* [Dataset excerpts]
>>>

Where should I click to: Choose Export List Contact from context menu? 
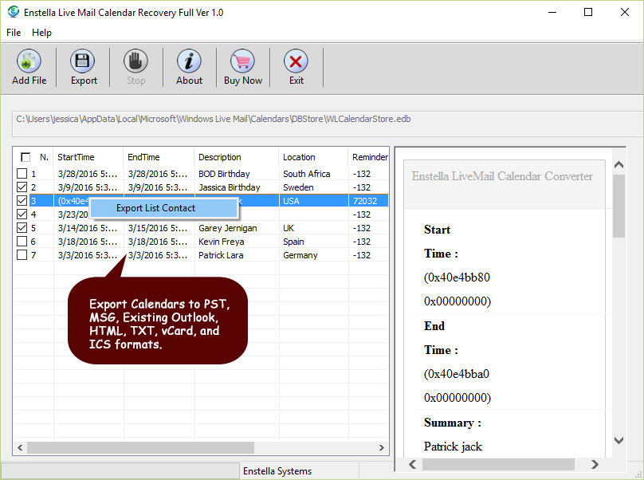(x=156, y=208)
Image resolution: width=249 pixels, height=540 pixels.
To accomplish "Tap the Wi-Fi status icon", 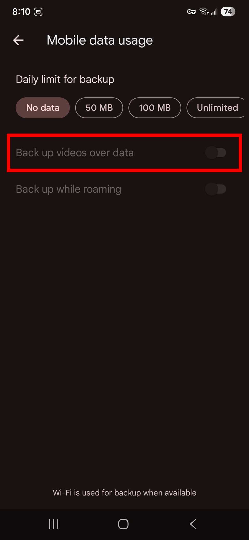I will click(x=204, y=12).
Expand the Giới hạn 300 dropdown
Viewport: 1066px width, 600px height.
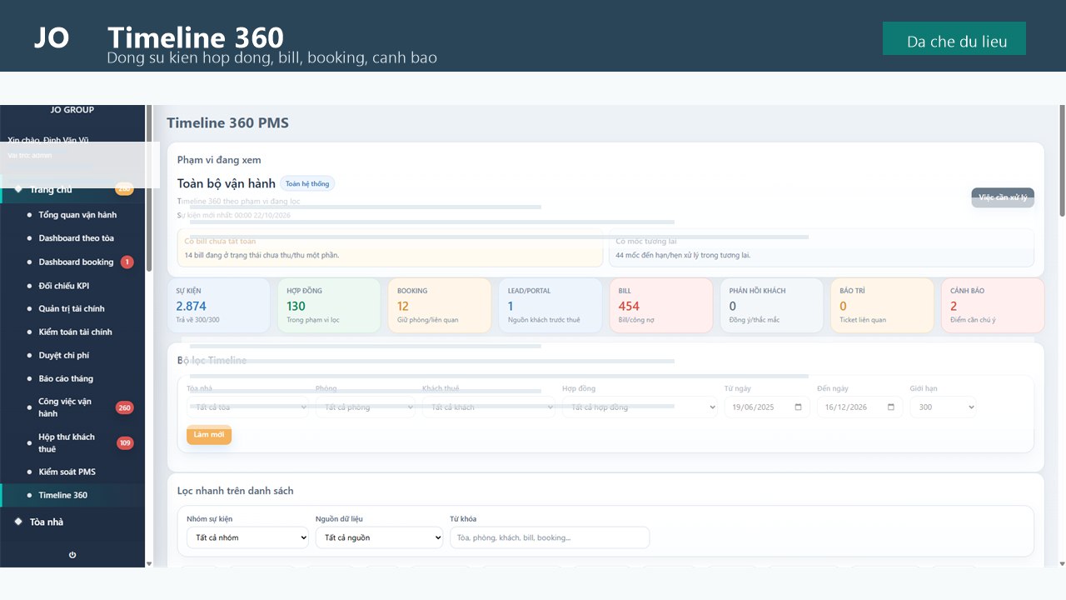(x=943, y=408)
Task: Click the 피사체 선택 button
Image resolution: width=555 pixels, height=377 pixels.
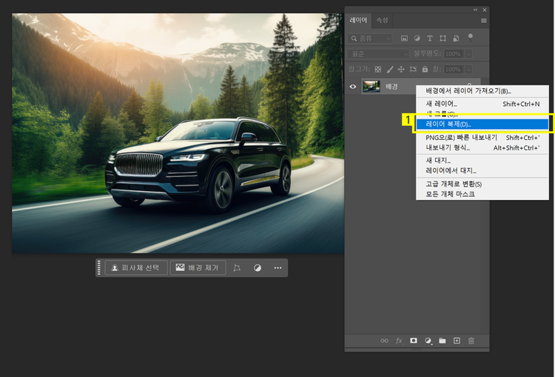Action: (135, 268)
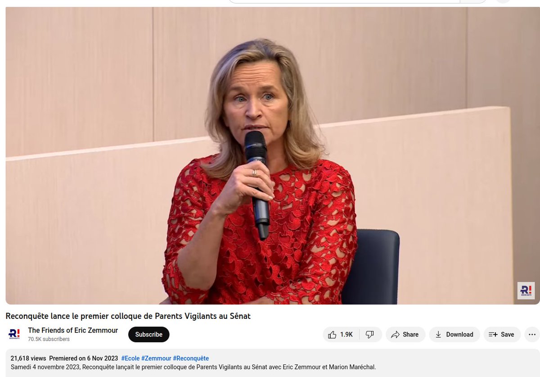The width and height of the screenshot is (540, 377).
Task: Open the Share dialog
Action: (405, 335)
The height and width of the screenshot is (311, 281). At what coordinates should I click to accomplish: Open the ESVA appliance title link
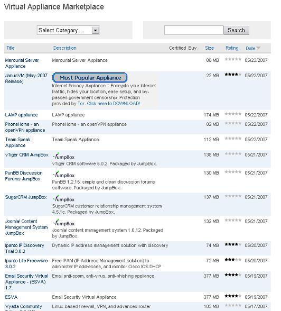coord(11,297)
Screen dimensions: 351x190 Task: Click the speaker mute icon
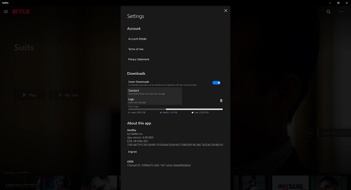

<<<

* [Requirement]
Starting at the line that contains "Expand the Giới hạn 300 dropdown", output every line through the end of the data, both ends included, and nothing else; pictures stay out.

* [Response for this exercise]
Expand the Giới hạn 300 dropdown
Viewport: 1066px width, 600px height.
(x=943, y=408)
Task: Click the 피사체 선택 button
Image resolution: width=555 pixels, height=377 pixels.
Action: (135, 268)
The width and height of the screenshot is (540, 377).
Task: Open the Share dialog
Action: (405, 335)
The height and width of the screenshot is (311, 281). At what coordinates should I click to accomplish: Open the ESVA appliance title link
coord(11,297)
Screen dimensions: 351x190 Task: Click the speaker mute icon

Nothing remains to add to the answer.